LONDON, March 7 A German bribery trial that opens next month in Munich will decide the fate of Bernie Ecclestone, the 83-year-old Briton who has turned Formula One into a huge global business over the last three decades.
The looming trial and the damning conclusions of a British judge in a damages case last month have sparked a fresh bout of speculation that Ecclestone's long reign is drawing to a close.
The billionaire has sent out mixed messages. He told Reuters last month that it was business as usual but struck a more downbeat note with the Financial Times this week when he conceded that the German trial would divert his attention and talked of grooming a successor.
Private equity group CVC, the largest shareholder in Formula One with a stake of 35 percent, has said it will fire Ecclestone if he is found guilty of wrongdoing.

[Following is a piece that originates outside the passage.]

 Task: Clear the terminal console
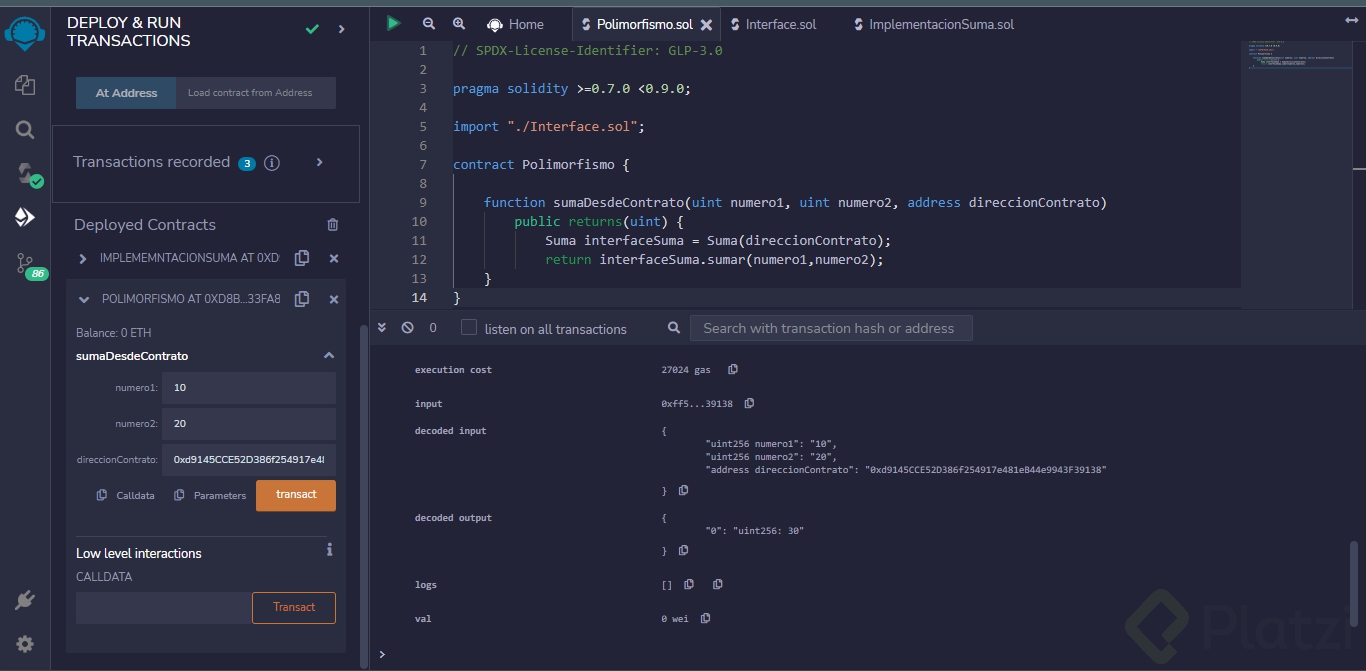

Ecclestone says he will fight to clear his name in the German case which stems from a deal eight years ago when CVC bought into Formula One.

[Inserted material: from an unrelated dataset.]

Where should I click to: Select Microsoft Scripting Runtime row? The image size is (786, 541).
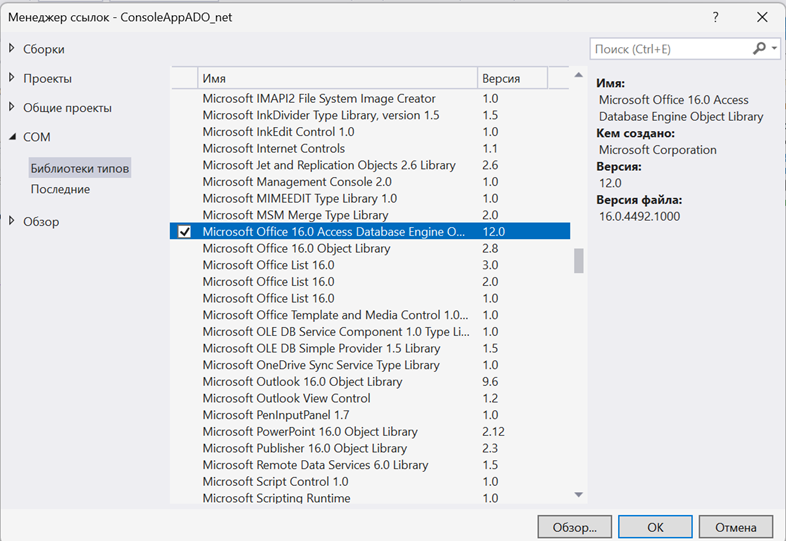click(276, 498)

Despite his age and legal problems, there is no obvious successor to Ecclestone and his departure would almost certainly lead to a change in structure with power more evenly spread across a broader executive team.
Red Bull boss Christian Horner is seen as the most likely replacement but he has played down the speculation. Premier League chief executive Richard Scudamore and outgoing Sainsbury boss Justin King are other people who have been linked with the role.
TOUGH ACT TO FOLLOW
A former used car salesman and team owner, Ecclestone will be a tough act to follow when he does step aside.
The sport has a unique business model, with the rights owner earning fees from circuit owners, television deals and sponsors for annual revenues of around $1.5 billion.
Ecclestone has been adept at tapping into emerging markets like China, the Middle East and Russia - the latter due to join the calendar this season with a race in Sochi.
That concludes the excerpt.